● Check your understanding
A. Rewrite the Universal Immunisation Programme text, everything from "The other additions" down to "Pneumococcal Conjugate Vaccine.", using "rotavirus shot" in place of "rotavirus vaccine".
B. Using the Universal Immunisation Programme text, answer these:
(i) In what year did the Government of India launch the programme?
(ii) In what year was Hepatitis B added to it?
(iii) How many new vaccines have been introduced into it?

● Text segment
'''

= Universal Immunisation Programme =

Vaccination program by the Government of India

Universal Immunisation Programme (UIP) is a vaccination programme launched by the Government of India in 1985. It became a part of Child Survival and Safe Motherhood Programme in 1992 and has remained one of the key areas under the National Health Mission since 2005. The programme now consists of vaccination against 12 diseases- tuberculosis, diphtheria, pertussis (whooping cough), tetanus, poliomyelitis, measles, hepatitis B, rotaviral gastroenteritis, Japanese encephalitis, rubella, pneumonia (haemophilus influenzae type B) and Pneumococcal diseases (pneumococcal pneumonia and meningitis). Hepatitis B and Pneumococcal diseases were added to the UIP in 2007 and 2017 respectively. The cost of all the vaccines are borne entirely by the Government of India and is funded through taxes with a budget of ₹7234 crore in 2022 and the program covers all residents of India, including foreign residents.

The other additions in UIP through the way are inactivated polio vaccine (IPV), rotavirus vaccine (RVV), Measles-Rubella vaccine (MR). Four new vaccines have been introduced into the country's Universal Immunisation Programme (UIP), including injectable polio vaccine, an adult vaccine against Japanese Encephalitis and Pneumococcal Conjugate Vaccine.

'''

● Stored data entries
'''

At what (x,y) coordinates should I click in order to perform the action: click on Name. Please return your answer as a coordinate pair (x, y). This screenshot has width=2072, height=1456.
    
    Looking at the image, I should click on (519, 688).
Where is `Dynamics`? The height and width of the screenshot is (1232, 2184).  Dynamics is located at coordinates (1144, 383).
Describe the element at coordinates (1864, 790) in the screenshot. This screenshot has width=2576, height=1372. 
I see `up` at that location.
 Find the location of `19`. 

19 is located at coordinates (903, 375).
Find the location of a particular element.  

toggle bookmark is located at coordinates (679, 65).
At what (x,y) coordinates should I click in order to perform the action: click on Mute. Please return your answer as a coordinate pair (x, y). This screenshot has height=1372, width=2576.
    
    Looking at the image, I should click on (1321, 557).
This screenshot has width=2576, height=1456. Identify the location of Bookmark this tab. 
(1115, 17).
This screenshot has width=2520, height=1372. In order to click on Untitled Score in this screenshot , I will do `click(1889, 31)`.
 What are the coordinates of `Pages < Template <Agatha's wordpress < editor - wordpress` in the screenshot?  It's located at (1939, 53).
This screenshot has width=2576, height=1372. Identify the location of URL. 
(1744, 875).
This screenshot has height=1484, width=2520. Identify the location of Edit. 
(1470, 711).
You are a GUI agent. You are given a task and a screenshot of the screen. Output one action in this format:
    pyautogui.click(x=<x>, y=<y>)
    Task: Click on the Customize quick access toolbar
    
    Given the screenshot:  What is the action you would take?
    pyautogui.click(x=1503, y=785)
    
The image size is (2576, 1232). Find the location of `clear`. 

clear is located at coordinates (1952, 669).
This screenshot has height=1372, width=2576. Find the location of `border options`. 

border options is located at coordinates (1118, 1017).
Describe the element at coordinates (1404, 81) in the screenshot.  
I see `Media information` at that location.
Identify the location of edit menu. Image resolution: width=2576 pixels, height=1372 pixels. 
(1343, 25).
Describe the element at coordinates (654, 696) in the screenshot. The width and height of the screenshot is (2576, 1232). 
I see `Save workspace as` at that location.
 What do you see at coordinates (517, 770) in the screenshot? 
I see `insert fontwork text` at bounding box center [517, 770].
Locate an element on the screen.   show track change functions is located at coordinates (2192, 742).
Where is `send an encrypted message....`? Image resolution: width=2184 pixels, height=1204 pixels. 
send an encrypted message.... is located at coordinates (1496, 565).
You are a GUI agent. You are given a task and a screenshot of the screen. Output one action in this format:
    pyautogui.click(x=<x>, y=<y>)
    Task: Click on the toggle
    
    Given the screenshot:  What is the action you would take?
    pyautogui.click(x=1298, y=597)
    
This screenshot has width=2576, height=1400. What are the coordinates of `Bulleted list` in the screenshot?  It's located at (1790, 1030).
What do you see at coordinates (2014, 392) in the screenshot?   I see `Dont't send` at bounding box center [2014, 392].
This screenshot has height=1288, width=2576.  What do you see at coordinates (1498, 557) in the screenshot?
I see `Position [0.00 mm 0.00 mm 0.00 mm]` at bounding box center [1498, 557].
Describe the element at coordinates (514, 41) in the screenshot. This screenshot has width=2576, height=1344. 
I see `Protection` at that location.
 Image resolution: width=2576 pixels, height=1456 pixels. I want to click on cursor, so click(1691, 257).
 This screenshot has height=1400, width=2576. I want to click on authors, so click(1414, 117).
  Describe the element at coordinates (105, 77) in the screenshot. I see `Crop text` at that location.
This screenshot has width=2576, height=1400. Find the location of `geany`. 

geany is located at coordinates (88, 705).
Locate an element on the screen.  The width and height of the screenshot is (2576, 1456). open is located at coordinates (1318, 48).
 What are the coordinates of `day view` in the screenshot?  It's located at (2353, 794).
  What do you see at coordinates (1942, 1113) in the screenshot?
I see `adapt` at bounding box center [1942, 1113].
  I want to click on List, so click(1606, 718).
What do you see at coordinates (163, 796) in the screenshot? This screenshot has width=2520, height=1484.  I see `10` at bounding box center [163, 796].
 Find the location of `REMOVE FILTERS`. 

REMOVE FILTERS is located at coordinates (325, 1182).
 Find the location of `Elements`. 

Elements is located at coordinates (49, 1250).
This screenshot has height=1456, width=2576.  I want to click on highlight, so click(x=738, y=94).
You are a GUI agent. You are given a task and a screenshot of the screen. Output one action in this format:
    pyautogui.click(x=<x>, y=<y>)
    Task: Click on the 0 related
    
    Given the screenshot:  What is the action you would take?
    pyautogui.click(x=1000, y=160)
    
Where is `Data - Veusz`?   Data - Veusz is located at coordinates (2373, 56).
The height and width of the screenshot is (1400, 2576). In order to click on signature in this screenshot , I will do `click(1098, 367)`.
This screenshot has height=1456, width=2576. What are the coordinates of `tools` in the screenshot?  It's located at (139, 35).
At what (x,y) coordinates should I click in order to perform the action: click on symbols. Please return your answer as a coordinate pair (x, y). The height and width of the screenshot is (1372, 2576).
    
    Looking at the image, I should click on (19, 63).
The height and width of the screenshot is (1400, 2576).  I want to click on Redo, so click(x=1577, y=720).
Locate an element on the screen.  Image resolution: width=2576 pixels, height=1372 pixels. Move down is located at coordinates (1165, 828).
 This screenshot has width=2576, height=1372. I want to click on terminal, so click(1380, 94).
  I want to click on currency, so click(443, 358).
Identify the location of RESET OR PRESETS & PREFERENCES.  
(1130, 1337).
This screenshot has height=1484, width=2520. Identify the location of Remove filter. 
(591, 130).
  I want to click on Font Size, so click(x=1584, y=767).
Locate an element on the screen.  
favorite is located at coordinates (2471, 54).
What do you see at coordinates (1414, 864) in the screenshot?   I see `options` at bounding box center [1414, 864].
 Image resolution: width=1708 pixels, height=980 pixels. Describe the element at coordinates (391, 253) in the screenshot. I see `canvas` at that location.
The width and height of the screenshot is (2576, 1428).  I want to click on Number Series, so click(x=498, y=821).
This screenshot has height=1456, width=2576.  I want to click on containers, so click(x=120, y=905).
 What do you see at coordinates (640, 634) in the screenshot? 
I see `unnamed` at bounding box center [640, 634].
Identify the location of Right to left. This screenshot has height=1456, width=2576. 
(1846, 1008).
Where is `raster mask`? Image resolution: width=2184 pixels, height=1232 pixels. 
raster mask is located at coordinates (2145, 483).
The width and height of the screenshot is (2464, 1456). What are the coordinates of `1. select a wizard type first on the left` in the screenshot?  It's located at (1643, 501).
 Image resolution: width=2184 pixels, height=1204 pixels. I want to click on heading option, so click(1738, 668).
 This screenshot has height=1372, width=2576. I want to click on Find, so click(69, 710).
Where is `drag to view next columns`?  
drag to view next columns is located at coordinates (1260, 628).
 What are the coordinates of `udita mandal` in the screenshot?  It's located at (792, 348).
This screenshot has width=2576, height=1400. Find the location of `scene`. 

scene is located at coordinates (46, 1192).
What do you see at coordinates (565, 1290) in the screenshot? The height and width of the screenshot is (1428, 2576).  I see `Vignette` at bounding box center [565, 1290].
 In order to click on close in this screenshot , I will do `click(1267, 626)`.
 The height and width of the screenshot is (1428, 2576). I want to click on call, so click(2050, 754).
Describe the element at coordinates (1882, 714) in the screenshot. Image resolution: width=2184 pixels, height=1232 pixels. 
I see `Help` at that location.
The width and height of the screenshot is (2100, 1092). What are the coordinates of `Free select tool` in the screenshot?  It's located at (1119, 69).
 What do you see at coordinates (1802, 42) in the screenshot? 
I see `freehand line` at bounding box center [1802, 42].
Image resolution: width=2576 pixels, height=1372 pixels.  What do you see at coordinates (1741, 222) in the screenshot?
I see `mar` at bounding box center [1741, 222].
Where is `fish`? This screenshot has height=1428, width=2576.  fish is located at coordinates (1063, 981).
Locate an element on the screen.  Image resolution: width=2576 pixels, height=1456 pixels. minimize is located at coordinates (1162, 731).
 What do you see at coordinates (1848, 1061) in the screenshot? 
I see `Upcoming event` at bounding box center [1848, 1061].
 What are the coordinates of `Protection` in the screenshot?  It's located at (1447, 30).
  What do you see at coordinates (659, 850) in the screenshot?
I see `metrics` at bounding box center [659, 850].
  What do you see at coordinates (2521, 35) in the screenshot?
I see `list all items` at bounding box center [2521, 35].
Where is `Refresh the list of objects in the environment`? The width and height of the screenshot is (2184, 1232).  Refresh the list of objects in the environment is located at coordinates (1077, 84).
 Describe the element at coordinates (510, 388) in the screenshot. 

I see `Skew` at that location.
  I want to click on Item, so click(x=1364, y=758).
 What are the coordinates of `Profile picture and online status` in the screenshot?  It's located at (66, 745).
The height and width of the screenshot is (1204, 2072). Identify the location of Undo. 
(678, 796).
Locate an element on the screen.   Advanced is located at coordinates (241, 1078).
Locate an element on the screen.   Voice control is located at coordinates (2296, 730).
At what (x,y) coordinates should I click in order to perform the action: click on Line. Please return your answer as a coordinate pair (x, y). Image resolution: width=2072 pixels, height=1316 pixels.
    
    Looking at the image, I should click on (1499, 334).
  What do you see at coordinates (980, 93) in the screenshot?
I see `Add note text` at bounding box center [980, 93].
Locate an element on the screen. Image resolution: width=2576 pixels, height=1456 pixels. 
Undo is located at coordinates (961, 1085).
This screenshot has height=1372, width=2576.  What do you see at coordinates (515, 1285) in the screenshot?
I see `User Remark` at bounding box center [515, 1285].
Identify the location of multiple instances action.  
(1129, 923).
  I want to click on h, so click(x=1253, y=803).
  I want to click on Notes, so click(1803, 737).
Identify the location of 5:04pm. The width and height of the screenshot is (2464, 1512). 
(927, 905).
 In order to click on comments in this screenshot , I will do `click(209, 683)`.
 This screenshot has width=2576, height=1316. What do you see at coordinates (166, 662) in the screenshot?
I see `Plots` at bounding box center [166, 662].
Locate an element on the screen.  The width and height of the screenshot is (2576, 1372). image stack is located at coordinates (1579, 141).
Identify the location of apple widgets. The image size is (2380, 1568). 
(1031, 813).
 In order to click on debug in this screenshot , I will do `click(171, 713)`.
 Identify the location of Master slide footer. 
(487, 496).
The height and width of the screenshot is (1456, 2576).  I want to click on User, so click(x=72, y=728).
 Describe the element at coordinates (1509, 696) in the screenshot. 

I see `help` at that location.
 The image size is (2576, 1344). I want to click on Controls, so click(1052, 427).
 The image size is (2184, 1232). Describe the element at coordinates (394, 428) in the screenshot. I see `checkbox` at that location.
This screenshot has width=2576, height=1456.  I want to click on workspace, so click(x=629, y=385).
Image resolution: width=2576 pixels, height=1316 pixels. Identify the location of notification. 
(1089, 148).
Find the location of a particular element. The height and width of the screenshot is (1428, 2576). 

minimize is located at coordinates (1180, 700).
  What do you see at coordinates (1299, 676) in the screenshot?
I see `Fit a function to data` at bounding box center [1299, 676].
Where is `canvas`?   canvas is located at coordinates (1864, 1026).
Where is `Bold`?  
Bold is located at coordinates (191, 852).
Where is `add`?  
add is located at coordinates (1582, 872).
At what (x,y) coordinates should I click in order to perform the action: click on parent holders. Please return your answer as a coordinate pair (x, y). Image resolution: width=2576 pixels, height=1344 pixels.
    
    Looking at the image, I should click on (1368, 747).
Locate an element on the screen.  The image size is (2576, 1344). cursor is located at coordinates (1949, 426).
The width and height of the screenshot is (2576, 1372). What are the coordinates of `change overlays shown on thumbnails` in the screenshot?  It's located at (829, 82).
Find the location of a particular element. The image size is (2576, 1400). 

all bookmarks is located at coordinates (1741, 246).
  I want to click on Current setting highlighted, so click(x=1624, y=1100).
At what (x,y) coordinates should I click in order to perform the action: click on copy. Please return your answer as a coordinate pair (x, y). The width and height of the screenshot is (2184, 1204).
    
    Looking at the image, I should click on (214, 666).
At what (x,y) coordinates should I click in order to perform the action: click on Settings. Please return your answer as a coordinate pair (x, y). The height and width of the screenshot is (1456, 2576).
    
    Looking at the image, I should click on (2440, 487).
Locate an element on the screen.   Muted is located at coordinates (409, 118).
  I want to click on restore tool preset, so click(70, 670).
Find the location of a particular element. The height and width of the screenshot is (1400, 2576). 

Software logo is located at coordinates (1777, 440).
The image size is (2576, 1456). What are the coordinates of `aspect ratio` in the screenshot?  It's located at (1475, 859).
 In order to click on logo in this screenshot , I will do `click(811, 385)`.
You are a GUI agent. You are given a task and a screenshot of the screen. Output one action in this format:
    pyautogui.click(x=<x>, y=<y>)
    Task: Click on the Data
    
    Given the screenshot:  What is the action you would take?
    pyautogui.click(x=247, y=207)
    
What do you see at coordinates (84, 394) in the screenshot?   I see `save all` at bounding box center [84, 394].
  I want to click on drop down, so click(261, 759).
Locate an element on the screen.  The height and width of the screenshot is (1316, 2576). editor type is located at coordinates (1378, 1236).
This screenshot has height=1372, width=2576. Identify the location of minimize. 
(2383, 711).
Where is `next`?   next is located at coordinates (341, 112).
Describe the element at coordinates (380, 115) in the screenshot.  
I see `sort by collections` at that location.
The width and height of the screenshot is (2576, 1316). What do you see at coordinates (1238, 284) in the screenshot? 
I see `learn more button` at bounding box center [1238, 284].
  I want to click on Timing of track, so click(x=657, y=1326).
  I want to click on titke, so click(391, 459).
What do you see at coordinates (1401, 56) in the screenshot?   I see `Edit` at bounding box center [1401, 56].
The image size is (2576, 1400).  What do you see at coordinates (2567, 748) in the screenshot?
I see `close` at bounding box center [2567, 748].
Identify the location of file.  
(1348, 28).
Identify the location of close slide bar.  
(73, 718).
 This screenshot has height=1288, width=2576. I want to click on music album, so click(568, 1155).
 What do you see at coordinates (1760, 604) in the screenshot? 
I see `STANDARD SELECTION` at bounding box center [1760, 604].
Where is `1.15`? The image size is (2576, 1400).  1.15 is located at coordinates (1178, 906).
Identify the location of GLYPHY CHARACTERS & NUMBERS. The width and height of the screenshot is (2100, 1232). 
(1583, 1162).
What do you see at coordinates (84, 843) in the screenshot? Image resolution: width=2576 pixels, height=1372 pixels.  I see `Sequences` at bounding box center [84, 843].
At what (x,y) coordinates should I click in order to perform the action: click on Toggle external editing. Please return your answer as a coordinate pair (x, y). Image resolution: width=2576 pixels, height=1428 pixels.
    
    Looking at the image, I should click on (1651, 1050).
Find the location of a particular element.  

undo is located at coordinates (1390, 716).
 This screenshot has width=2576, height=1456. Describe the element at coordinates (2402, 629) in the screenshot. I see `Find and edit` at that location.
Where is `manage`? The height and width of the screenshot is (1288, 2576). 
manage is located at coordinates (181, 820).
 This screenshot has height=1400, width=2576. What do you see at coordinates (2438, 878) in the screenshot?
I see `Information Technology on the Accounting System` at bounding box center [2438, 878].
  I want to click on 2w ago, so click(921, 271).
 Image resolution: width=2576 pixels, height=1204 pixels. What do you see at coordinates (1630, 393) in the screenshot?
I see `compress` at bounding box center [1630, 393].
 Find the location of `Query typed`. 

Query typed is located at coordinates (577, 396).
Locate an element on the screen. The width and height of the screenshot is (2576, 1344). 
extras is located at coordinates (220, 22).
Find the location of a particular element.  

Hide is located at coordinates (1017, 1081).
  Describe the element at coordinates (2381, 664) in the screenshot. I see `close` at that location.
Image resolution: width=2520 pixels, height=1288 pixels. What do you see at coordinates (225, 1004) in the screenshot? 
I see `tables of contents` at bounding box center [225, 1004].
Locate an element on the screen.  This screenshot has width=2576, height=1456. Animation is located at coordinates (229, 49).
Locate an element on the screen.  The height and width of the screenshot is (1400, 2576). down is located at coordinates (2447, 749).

'''

● Response list
A.
The other additions in UIP through the way are inactivated polio vaccine (IPV), rotavirus shot (RVV), Measles-Rubella vaccine (MR). Four new vaccines have been introduced into the country's Universal Immunisation Programme (UIP), including injectable polio vaccine, an adult vaccine against Japanese Encephalitis and Pneumococcal Conjugate Vaccine.

B.
(i) 1985
(ii) 2007
(iii) Four